Source records:
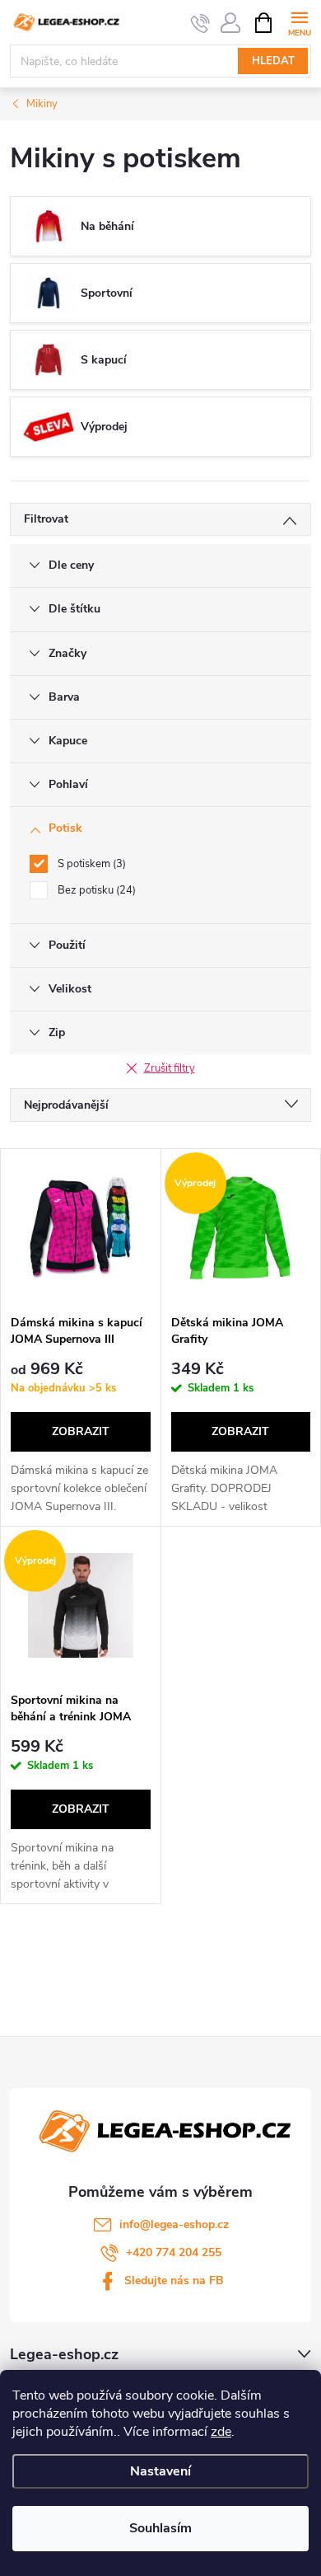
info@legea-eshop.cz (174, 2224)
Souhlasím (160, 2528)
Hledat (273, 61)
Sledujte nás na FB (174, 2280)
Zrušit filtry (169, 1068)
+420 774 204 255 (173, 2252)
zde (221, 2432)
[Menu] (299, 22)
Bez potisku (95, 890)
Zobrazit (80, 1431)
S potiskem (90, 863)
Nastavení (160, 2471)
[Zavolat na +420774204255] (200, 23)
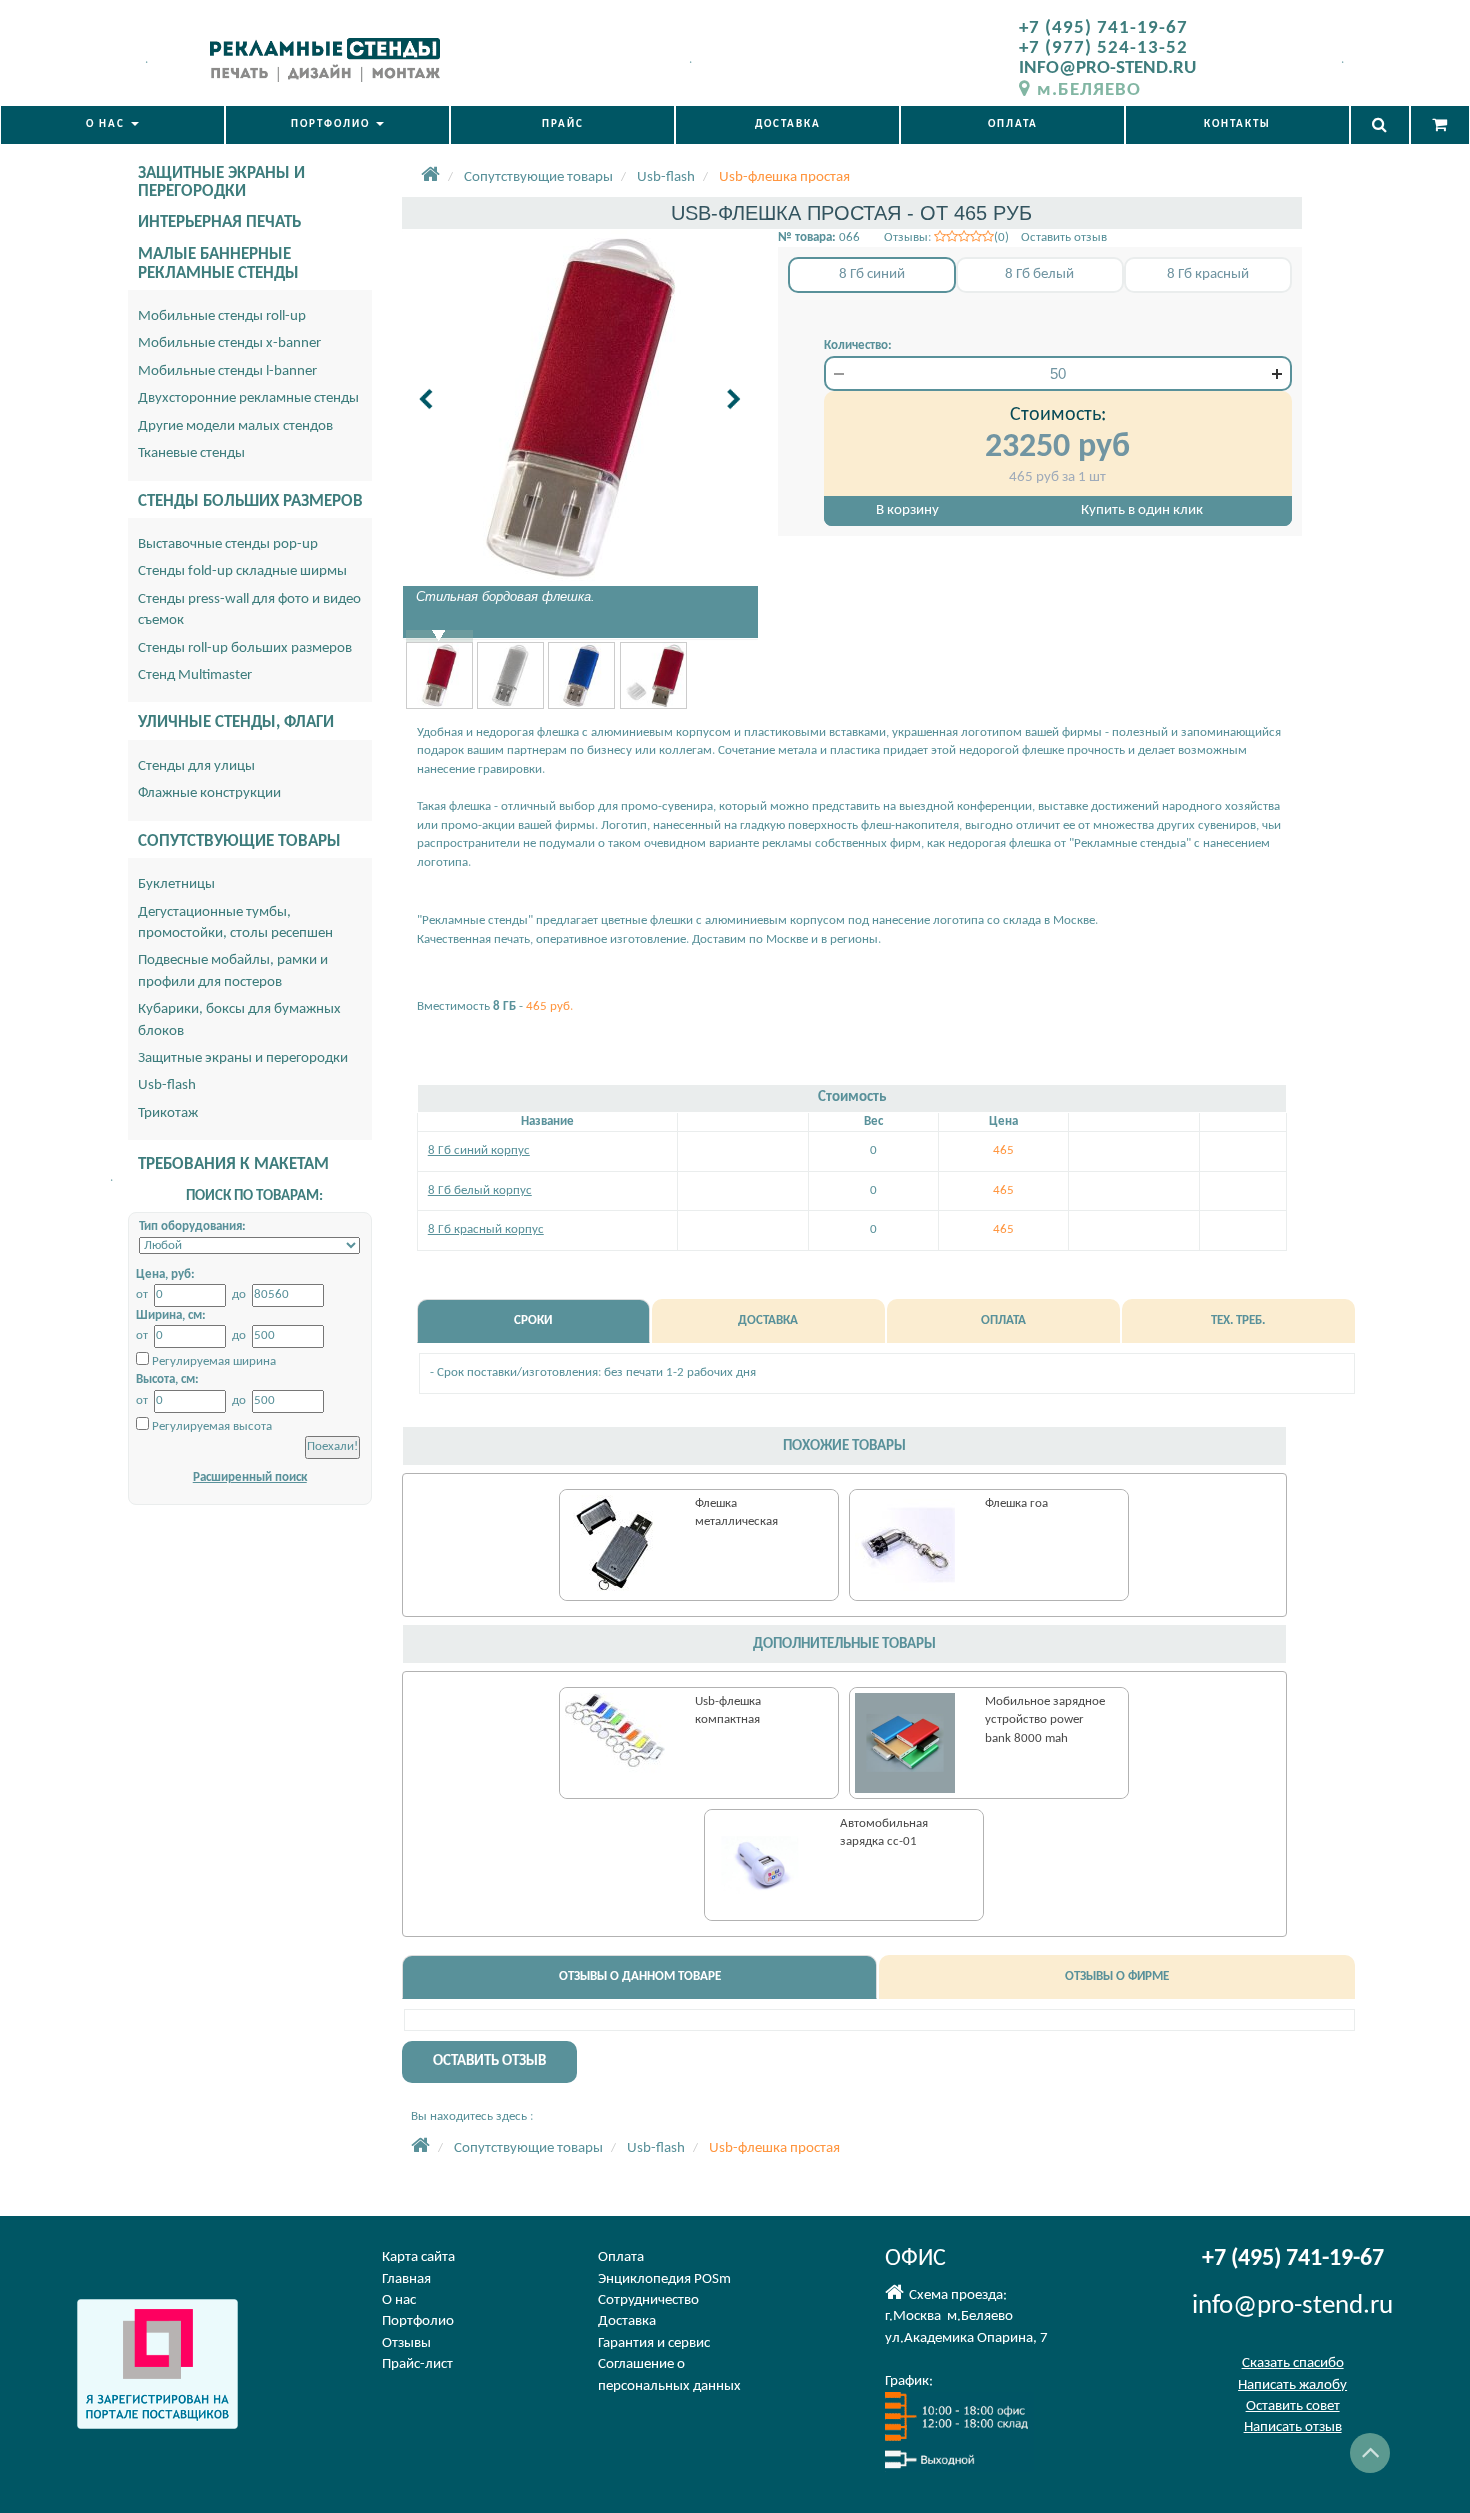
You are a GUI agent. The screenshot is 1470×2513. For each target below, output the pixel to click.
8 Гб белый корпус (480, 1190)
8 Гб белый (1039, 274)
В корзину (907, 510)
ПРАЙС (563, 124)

Work task: Restate each entry exactly, omitting pictures.

Solution to the exercise:
info@legea-eshop.cz (174, 2224)
Souhlasím (160, 2528)
Hledat (273, 61)
Sledujte nás na FB (174, 2280)
Zrušit filtry (169, 1068)
+420 774 204 255 (173, 2252)
zde (221, 2432)
[Menu] (299, 22)
Bez potisku (95, 890)
Zobrazit (80, 1431)
S potiskem (90, 863)
Nastavení (160, 2471)
[Zavolat na +420774204255] (200, 23)
You are a GUI agent. The screenshot is 1470×2513. For each target below, output the pixel to click.
8 Гб белый корпус (480, 1190)
8 Гб белый (1039, 274)
В корзину (907, 510)
ПРАЙС (563, 124)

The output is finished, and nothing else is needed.